▸ ZIEL
Ändern Sie im Seitenauszug die Passage von „ZF Lifetec: Testen“ bis „aufwendig getestet werden.“, indem Sie „Sicherheitsgurt“ durch „Dreipunktgurt“ ersetzen, und geben Sie die Passage vollständig wieder.
------ SEITENAUSZUG ------
ZF Lifetec: Testen für unterschiedliche Märkte

Es begann vor und 50 Jahren mit dem Sicherheitsgurt, der sich schnell vor allem durch seine Weiterentwicklungen als Lebensretter erwies und später im Verbund mit dem Airbag half, die Zahl der Verkehrsopfer drastisch zu senken. In den 1970er Jahren wurde auf deutschen Straßen jedes Jahr eine Kleinstadt ausgelöscht, als bis zu 20.000 Menschen bei Verkehrsunfällen ums Leben kamen. Heute ist die Zahl auf weniger als 3000 gesunken – ein Verdienst der technisch immer weiter verbesserten Sicherheitseinrichtungen im Auto-Innenraum, die schwere und tödliche Verletzungen verhindern. Doch bevor Gurte und Airbags ihre lebensrettende Wirkung entfalten können, müssen sie aufwendig getestet werden.
------ DATENTEIL ------
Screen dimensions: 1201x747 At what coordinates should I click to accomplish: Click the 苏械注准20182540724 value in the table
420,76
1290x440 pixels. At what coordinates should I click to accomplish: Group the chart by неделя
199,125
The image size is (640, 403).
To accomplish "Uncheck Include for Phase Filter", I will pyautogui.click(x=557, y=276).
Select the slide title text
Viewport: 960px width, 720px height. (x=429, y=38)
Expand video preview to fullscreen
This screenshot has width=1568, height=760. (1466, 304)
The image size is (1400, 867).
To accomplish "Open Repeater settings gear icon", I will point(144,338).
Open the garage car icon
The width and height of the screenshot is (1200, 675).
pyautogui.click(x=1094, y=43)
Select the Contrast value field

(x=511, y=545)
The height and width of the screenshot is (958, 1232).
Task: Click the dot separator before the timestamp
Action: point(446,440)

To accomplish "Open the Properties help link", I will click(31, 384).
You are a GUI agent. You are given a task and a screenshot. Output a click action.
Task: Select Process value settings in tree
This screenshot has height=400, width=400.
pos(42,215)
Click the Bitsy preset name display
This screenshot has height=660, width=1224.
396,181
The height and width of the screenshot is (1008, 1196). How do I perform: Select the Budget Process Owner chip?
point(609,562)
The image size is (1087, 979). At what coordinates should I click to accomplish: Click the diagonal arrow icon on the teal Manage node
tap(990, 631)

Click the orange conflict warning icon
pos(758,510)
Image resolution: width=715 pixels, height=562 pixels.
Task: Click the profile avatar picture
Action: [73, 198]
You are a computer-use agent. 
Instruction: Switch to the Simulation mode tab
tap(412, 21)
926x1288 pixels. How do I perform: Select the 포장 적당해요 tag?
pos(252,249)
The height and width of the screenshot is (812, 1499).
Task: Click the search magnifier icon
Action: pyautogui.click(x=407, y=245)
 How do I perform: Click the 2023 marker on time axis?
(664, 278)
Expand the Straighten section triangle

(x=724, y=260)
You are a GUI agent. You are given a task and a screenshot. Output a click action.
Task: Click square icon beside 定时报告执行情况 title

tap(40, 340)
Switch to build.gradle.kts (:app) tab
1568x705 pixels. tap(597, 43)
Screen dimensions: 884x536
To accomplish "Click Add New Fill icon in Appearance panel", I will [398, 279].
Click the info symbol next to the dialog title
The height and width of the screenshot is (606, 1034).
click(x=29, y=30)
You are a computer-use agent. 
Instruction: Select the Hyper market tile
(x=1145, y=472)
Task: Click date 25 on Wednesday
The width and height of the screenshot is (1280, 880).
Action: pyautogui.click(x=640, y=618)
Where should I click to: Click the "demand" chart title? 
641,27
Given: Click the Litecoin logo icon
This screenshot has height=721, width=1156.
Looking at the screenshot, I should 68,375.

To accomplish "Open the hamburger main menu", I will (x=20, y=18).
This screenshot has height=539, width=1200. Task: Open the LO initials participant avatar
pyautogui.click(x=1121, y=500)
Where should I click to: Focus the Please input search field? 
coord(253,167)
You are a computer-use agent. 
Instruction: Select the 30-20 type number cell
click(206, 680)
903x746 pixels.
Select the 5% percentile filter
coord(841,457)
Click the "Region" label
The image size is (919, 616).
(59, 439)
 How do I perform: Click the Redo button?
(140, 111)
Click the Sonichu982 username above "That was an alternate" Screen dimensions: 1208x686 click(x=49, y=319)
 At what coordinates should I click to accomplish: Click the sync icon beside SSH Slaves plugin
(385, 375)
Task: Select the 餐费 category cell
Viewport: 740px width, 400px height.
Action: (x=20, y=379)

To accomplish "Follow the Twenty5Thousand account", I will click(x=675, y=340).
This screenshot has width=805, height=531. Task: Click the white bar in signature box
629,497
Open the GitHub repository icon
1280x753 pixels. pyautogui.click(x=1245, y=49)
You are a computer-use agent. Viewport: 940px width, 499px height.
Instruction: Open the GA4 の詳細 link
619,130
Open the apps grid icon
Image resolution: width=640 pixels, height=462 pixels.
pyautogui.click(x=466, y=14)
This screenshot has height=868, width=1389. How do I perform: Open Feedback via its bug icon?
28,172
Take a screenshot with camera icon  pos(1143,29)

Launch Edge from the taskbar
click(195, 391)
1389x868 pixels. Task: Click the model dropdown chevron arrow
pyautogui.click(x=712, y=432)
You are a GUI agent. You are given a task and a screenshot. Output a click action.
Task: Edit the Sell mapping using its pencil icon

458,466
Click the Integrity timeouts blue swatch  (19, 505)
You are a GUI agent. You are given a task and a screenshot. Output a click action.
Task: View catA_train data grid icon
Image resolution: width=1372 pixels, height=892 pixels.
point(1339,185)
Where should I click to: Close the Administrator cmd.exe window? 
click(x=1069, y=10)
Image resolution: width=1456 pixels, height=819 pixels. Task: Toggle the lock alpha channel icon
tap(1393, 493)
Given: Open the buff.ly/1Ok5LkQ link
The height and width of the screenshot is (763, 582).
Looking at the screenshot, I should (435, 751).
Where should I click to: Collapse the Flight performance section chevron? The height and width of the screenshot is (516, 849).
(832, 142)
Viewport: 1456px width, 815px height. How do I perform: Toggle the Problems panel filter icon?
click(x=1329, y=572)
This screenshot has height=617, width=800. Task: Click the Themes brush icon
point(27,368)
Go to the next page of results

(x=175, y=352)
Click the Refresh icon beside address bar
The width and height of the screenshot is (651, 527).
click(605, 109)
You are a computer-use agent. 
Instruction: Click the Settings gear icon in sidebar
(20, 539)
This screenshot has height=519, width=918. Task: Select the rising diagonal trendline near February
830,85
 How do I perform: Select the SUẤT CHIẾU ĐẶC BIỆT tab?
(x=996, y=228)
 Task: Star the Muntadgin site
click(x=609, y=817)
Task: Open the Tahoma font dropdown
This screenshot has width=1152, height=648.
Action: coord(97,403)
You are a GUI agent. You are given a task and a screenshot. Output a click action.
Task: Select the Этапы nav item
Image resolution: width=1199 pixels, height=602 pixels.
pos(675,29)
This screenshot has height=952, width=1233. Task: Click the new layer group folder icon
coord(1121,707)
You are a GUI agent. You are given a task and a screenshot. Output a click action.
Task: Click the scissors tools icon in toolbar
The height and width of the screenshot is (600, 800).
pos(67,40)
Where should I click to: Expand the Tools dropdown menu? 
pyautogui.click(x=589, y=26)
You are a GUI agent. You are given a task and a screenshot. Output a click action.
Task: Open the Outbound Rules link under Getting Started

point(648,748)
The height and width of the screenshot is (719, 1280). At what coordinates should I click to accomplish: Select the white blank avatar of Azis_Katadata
------
▸ LÖSUNG
ZF Lifetec: Testen für unterschiedliche Märkte

Es begann vor und 50 Jahren mit dem Dreipunktgurt, der sich schnell vor allem durch seine Weiterentwicklungen als Lebensretter erwies und später im Verbund mit dem Airbag half, die Zahl der Verkehrsopfer drastisch zu senken. In den 1970er Jahren wurde auf deutschen Straßen jedes Jahr eine Kleinstadt ausgelöscht, als bis zu 20.000 Menschen bei Verkehrsunfällen ums Leben kamen. Heute ist die Zahl auf weniger als 3000 gesunken – ein Verdienst der technisch immer weiter verbesserten Sicherheitseinrichtungen im Auto-Innenraum, die schwere und tödliche Verletzungen verhindern. Doch bevor Gurte und Airbags ihre lebensrettende Wirkung entfalten können, müssen sie aufwendig getestet werden.